TASK REQUIREMENTS. Each record should be written out exactly as it stands.

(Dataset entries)
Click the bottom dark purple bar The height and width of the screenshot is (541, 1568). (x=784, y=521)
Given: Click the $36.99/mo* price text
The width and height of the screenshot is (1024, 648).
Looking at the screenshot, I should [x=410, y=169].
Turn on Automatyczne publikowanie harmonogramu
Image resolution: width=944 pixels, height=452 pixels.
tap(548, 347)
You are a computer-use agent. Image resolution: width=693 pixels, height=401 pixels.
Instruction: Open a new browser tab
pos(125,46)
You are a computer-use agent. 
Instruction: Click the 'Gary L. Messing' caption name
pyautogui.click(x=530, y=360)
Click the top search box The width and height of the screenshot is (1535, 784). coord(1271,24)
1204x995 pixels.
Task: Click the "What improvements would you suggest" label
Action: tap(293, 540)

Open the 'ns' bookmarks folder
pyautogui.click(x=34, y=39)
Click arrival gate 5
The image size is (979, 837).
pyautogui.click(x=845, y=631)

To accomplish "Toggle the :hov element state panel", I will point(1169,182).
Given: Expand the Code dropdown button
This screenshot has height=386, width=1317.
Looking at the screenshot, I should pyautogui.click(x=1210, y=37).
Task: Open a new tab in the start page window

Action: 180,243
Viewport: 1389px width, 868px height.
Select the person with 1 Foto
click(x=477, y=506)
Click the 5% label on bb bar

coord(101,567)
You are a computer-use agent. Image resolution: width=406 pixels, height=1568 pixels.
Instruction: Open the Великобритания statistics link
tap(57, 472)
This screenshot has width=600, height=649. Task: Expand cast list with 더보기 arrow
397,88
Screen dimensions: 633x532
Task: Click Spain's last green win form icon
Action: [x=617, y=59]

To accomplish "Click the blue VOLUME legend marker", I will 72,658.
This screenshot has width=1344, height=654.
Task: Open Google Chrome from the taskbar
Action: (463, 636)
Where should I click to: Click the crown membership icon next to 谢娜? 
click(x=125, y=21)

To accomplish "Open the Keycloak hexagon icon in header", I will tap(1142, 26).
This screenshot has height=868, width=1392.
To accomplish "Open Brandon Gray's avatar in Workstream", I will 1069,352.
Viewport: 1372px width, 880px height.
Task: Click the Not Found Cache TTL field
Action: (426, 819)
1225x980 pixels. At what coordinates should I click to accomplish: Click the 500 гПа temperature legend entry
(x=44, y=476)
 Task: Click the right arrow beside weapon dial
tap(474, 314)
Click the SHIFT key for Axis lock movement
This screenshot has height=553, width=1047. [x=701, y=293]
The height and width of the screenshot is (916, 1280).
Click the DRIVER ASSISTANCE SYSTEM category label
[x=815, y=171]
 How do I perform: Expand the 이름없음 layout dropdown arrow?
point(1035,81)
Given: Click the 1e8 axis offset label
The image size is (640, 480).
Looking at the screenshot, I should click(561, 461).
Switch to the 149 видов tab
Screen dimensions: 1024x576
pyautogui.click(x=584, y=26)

OUTPUT BELOW.
Click the bottom dark purple bar The height and width of the screenshot is (541, 1568). (x=784, y=521)
Given: Click the $36.99/mo* price text
The width and height of the screenshot is (1024, 648).
Looking at the screenshot, I should [x=410, y=169].
Turn on Automatyczne publikowanie harmonogramu
Image resolution: width=944 pixels, height=452 pixels.
tap(548, 347)
You are a computer-use agent. Image resolution: width=693 pixels, height=401 pixels.
Instruction: Open a new browser tab
pos(125,46)
You are a computer-use agent. 
Instruction: Click the 'Gary L. Messing' caption name
pyautogui.click(x=530, y=360)
Click the top search box The width and height of the screenshot is (1535, 784). coord(1271,24)
1204x995 pixels.
Task: Click the "What improvements would you suggest" label
Action: tap(293, 540)

Open the 'ns' bookmarks folder
pyautogui.click(x=34, y=39)
Click arrival gate 5
The image size is (979, 837).
pyautogui.click(x=845, y=631)

To accomplish "Toggle the :hov element state panel", I will point(1169,182).
Given: Expand the Code dropdown button
This screenshot has height=386, width=1317.
Looking at the screenshot, I should pyautogui.click(x=1210, y=37).
Task: Open a new tab in the start page window

Action: 180,243
Viewport: 1389px width, 868px height.
Select the person with 1 Foto
click(x=477, y=506)
Click the 5% label on bb bar

coord(101,567)
You are a computer-use agent. Image resolution: width=406 pixels, height=1568 pixels.
Instruction: Open the Великобритания statistics link
tap(57, 472)
This screenshot has width=600, height=649. Task: Expand cast list with 더보기 arrow
397,88
Screen dimensions: 633x532
Task: Click Spain's last green win form icon
Action: [x=617, y=59]

To accomplish "Click the blue VOLUME legend marker", I will 72,658.
This screenshot has width=1344, height=654.
Task: Open Google Chrome from the taskbar
Action: (463, 636)
Where should I click to: Click the crown membership icon next to 谢娜? 
click(x=125, y=21)

To accomplish "Open the Keycloak hexagon icon in header", I will tap(1142, 26).
This screenshot has height=868, width=1392.
To accomplish "Open Brandon Gray's avatar in Workstream", I will 1069,352.
Viewport: 1372px width, 880px height.
Task: Click the Not Found Cache TTL field
Action: (426, 819)
1225x980 pixels. At what coordinates should I click to accomplish: Click the 500 гПа temperature legend entry
(x=44, y=476)
 Task: Click the right arrow beside weapon dial
tap(474, 314)
Click the SHIFT key for Axis lock movement
This screenshot has height=553, width=1047. [x=701, y=293]
The height and width of the screenshot is (916, 1280).
Click the DRIVER ASSISTANCE SYSTEM category label
[x=815, y=171]
 How do I perform: Expand the 이름없음 layout dropdown arrow?
point(1035,81)
Given: Click the 1e8 axis offset label
The image size is (640, 480).
Looking at the screenshot, I should click(561, 461).
Switch to the 149 видов tab
Screen dimensions: 1024x576
pyautogui.click(x=584, y=26)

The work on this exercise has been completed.